(Goal):
Please copy out, word for word, the stretch of lines from the one containing "The width and" through the one containing "Given: Open the CS241203005 task tag".

(Given entries):

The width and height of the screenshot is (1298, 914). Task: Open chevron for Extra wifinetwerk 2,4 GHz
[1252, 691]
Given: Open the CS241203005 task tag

--

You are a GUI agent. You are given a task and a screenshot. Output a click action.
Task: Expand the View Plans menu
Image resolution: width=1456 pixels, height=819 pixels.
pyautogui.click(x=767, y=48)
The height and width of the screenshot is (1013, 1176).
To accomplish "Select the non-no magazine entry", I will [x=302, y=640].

==

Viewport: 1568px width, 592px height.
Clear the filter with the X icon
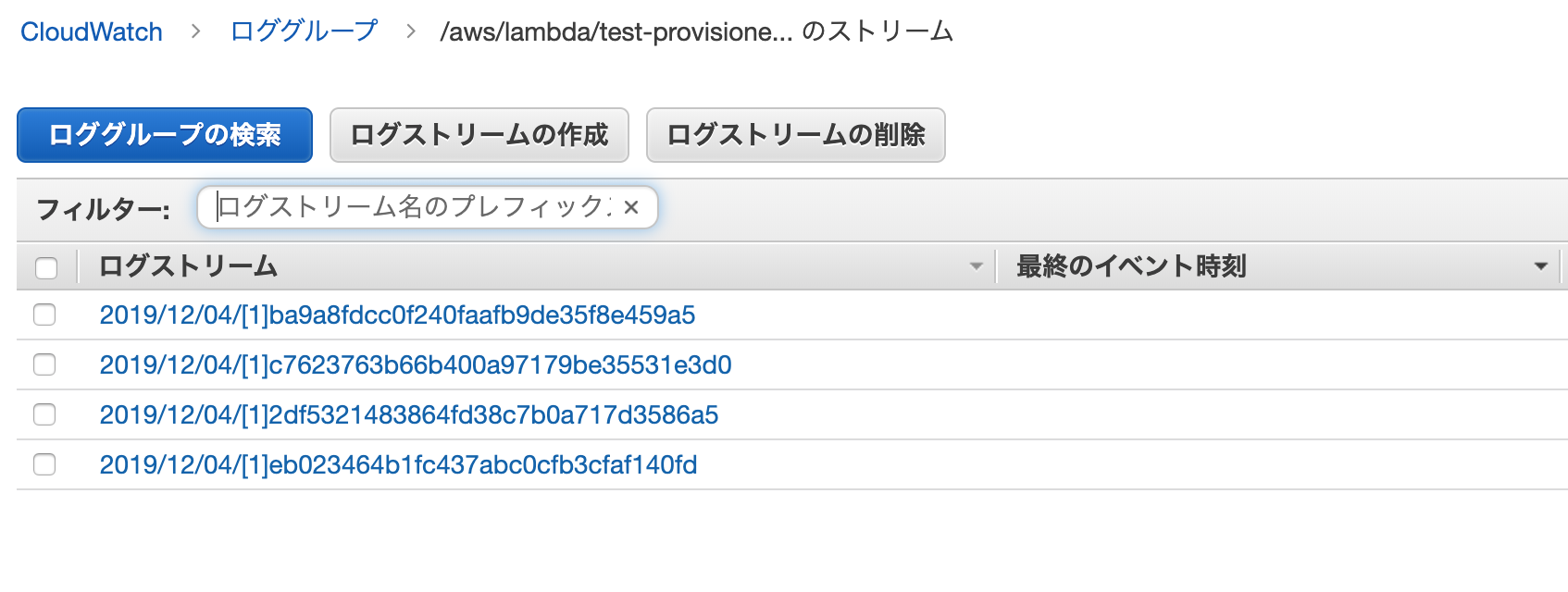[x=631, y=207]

(Answer to this task):
The width and height of the screenshot is (1298, 914). Task: Open chevron for Extra wifinetwerk 2,4 GHz
[1252, 691]
Given: Open the CS241203005 task tag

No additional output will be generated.